I’m on The Land where the Vision Quest ceremony will take place and its beauty defies description. Call up in your mind every beautiful image of “Vermont Farm with adjacent forest” and multiply that. This is an exquisite place for me and five or six others to go out “on our blankets.” We don’t go together of course, the Hambleycha ceremony is a solitary one– each person taken to a different part of the forest and left there alone to pray and meditate or as the word Hambleycha means literally, to “cry for a vision.” “Cry” as in call out for, I believe, although my first experience with this ceremony did involve some weeping. I’ll show up for anything that comes up or comes forth; I’ll let Wonka Tonka (The Great Mystery) drive.

There’s no cell service out here. My plan is to drive tomorrow morning to where I do get service and use my mobile hotspot to post this blog. We don’t go out on our blankets– Oh! I do want to say one more thing about the “solitary” nature of this sacred ceremony. Even though I said we are each out “alone” I can tell you from my first Vision Quest that I was not alone out there. That is all I’ll say about that but it did bear correction. So, as I was saying, we won’t go out on our blankets until Monday night and although this is my year to stay out for only two days and nights (“only” haha), I will keep by the fire when I return and pray deeply for the others who are in year three or four. The nature of the Vision Quest in this particular tradition is that you stay out for one night the first year, two nights the second, and so fourth up to the fourth year. To commit to Quest is a commitment to go out for four years. Last year was actually to be my second year but just before I was to leave, Mother became very ill and it was impractical for me to make the trip. My sacred duty as her son kept me at her side, this I did with the blessing of the Medicine Woman who is acting as Intercessor for me in this four-year commitment.

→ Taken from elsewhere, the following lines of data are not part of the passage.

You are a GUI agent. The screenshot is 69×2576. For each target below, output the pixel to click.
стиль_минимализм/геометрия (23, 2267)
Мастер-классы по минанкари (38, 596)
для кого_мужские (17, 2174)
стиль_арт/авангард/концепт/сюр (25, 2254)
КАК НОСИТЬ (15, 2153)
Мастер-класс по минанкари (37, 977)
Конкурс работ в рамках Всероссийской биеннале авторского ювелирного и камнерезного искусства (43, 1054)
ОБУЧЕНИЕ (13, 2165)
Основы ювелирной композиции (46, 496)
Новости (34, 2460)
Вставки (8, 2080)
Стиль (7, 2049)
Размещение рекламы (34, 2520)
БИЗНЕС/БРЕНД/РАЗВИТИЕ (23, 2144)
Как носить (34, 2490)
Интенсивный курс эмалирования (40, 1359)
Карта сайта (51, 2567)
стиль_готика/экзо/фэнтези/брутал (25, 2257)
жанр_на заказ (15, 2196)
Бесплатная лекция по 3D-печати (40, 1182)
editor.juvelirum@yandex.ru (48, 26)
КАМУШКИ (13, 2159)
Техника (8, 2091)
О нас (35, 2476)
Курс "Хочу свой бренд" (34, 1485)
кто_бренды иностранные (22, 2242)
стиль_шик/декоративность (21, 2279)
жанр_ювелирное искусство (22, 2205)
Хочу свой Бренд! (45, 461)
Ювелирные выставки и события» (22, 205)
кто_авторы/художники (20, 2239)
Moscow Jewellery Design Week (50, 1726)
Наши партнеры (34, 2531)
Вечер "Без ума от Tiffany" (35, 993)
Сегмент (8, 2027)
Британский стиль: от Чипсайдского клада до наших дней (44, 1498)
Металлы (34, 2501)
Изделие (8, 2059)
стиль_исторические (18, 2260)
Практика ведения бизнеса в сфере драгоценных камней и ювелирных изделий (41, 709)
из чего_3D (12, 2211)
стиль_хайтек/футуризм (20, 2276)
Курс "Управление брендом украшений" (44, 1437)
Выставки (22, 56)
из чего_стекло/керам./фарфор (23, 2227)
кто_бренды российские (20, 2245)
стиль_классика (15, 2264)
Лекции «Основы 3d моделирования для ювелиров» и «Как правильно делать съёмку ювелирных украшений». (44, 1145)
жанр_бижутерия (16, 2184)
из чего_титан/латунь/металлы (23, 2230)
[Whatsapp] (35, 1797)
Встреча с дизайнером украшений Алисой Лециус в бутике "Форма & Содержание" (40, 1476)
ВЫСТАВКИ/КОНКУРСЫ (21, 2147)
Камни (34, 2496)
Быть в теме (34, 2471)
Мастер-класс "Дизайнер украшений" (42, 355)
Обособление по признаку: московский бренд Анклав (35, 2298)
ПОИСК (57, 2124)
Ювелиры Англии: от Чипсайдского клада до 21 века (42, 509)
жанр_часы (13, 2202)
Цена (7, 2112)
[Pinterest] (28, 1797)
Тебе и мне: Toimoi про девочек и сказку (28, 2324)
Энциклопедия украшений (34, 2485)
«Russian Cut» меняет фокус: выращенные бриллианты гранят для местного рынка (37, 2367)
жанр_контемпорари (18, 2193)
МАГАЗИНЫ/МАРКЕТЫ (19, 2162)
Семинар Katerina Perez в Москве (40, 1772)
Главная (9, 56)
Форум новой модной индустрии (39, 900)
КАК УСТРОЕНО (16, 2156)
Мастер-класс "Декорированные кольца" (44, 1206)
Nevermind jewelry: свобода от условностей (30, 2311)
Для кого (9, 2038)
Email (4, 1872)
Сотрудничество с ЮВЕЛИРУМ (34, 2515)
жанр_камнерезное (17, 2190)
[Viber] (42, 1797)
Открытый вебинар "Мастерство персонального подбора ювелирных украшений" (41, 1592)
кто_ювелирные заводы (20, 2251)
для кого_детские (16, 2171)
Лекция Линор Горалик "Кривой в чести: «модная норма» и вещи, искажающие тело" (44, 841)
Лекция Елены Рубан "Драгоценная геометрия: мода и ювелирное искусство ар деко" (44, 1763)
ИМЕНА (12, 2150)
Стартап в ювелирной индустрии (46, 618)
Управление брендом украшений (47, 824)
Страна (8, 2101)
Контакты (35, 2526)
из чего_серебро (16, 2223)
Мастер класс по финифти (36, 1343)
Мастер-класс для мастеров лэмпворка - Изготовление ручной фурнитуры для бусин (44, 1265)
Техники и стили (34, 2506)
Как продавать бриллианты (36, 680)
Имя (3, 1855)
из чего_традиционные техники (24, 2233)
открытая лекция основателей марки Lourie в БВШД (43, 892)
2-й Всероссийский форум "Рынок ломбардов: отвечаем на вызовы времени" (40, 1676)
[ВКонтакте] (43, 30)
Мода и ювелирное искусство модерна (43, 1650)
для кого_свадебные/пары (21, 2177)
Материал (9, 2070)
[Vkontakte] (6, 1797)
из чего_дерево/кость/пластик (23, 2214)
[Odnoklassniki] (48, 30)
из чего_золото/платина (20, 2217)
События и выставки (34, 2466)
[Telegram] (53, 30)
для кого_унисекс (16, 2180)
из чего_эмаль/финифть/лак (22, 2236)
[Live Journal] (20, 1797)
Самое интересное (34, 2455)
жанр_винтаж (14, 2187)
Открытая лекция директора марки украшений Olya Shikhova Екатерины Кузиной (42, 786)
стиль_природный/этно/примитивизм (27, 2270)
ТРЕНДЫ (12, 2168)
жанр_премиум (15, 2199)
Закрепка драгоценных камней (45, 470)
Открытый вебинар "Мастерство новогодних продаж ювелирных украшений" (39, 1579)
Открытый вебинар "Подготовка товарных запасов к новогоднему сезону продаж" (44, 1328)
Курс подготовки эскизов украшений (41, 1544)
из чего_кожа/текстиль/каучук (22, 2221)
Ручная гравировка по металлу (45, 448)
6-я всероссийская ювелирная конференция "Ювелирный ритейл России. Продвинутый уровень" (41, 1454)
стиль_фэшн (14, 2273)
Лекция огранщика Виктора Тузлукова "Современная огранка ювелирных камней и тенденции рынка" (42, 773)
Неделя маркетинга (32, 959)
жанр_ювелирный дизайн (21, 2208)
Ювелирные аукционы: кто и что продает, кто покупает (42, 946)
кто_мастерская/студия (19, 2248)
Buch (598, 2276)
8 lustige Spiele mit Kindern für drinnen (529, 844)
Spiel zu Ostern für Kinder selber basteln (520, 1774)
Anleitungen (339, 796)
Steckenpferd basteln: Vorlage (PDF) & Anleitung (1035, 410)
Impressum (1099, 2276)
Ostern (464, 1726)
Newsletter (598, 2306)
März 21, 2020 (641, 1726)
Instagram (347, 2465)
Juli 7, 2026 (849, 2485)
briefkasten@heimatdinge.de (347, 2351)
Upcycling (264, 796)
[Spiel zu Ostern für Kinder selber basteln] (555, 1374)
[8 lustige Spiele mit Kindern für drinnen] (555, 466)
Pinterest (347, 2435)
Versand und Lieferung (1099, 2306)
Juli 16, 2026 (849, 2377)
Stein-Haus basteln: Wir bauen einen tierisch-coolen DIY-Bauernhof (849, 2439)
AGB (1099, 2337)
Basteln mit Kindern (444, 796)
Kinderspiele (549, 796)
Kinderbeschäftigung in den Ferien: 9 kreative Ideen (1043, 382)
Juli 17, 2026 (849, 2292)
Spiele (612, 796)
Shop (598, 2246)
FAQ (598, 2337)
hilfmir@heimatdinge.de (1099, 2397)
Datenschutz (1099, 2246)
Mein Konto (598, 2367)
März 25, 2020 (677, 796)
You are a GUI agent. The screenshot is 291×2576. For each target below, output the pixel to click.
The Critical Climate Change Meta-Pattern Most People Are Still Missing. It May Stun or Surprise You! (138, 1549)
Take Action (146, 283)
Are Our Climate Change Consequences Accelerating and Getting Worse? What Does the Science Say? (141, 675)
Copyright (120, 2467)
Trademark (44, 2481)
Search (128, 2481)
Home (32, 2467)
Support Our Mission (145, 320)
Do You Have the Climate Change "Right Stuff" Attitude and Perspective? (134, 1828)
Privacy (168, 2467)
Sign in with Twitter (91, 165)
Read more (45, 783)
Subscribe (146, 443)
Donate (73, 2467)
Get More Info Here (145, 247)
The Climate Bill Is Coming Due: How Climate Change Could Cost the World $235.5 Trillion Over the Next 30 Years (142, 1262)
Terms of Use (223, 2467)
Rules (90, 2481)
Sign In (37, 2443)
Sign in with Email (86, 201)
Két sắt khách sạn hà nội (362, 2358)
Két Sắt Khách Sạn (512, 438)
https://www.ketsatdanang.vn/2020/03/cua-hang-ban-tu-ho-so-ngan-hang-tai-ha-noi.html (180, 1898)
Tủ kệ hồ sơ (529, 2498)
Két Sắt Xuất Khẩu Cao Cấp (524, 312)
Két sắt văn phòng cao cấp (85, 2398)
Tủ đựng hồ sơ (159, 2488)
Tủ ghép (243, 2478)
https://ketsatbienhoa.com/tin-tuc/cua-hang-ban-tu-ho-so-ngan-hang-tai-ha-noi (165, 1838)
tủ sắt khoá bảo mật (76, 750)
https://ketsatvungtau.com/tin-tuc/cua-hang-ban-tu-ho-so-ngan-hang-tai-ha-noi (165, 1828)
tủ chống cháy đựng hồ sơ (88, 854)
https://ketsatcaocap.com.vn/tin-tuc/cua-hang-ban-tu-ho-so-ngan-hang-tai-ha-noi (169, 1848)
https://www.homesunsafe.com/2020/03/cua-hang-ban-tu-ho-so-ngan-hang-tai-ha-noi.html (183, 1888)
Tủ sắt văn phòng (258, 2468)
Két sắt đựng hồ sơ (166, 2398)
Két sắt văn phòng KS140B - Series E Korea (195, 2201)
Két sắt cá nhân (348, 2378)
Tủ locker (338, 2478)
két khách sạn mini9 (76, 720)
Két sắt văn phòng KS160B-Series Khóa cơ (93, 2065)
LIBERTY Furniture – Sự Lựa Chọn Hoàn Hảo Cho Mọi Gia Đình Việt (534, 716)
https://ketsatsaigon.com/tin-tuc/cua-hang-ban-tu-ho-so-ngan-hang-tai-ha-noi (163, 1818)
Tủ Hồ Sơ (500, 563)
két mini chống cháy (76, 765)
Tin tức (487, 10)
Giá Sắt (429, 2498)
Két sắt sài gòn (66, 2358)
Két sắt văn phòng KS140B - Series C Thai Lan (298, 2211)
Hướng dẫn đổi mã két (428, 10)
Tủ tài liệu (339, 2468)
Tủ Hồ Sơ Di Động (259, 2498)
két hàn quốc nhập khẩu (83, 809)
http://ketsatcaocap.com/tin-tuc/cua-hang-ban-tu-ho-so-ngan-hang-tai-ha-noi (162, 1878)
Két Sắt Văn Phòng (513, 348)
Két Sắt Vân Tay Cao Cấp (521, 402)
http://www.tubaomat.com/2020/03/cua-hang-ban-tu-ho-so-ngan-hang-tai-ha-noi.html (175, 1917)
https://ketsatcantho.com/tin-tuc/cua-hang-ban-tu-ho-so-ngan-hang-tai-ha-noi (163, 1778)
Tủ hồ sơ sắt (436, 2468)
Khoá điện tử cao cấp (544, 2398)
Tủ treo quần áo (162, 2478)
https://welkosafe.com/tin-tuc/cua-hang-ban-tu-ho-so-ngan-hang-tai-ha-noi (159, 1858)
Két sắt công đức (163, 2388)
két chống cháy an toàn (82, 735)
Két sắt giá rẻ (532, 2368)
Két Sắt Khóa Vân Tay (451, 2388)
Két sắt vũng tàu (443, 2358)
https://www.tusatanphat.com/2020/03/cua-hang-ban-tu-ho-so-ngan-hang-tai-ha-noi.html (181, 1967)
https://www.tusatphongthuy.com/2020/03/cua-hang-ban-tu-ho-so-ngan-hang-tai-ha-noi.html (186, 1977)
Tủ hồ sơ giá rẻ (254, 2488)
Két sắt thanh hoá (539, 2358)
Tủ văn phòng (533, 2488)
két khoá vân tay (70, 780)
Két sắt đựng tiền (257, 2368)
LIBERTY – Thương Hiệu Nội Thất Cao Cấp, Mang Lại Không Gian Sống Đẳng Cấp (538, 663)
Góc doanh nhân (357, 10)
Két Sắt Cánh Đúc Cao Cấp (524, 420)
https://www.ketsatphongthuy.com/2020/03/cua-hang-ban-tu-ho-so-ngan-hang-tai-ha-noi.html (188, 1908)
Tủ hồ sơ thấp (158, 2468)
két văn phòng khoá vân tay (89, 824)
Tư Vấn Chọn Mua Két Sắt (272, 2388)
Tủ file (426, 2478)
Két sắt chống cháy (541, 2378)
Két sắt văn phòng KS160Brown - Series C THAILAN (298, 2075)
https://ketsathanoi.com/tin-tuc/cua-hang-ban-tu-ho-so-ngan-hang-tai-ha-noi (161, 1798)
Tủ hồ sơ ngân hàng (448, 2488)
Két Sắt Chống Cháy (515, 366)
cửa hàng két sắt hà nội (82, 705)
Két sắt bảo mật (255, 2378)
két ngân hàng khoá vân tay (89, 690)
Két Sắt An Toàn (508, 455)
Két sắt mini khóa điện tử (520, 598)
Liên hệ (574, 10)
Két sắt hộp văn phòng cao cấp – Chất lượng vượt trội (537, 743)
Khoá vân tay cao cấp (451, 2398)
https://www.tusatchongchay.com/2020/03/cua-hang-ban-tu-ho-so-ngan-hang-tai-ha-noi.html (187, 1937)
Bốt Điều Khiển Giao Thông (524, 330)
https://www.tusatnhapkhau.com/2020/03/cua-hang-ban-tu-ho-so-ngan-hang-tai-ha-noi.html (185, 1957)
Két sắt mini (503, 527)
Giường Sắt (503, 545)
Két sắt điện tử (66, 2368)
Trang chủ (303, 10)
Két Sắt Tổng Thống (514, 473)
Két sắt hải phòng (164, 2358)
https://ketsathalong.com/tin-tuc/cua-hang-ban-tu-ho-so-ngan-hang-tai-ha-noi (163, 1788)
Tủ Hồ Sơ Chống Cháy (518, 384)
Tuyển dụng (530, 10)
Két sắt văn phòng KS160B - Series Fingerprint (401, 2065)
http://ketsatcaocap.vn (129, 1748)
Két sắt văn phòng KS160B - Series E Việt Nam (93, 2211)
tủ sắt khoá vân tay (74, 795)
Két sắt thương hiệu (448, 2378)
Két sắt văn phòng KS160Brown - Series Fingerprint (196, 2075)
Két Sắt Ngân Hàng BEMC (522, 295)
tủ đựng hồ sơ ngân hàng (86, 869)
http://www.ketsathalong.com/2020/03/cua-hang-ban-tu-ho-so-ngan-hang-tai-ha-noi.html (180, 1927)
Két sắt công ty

There was a time when I wouldn’t speak of ceremony at all outside of the extended tribe with whom I practice these ways. I mostly did this out of respect for these ancient traditions. Many people died at the hands of the United States Government for trying to preserve these rites and I want to remain humbly grateful to those wise and generous leaders of the First Nations peoples who have graciously shared this way to pray with non-Native people. I actually consider myself mixed-race (as all of us actually are) because I honor my ancient Cherokee and Scottish lineage but I do not claim them in a political context because of how both have suffered under the boot of empire and I have benefited from White Privilege my whole life. After much consideration, I have become more forthcoming about my involvement in certain ceremonies because I realized that part of that “keeping it a secret” business was just more of my own ego bullshit. Perhaps my talking or writing about Native America Ceremony will cause someone to further investigate these ways, someone with whom this way to pray might resonate, someone who might benefit from them. I always want to share the benefit of what happens for me in ceremony, never the details; that is part of my showing respect. Most of what happens in ceremony (the “important” stuff anyway– as if any of it isn’t important) isn’t the sort of thing that’s communicated by words anyway. If you are curious about this form of spirituality, there are many websites written by Native people; I’ll let them tell you what they want you to know. Of course the best way is to go to the source in person and if you think your spiritual life may be enhanced by taking part in an Inipi (Sweat Lodge), Hambleycha (Vision Quest) or by attending a Sun Dance, I believe if you put that intention out there, you’ll be lead to the right source. If you approach with a humble heart and with respect, most Native Americans will welcome the interest. Just know that (rightfully so) some may be distrustful and still carrying the grief of what people of European descent did and do to the first citizens of Turtle Island (North America). Also, this is a real and sacred way to seek The Divine; these ceremonies are not for people who want to “play Indian.”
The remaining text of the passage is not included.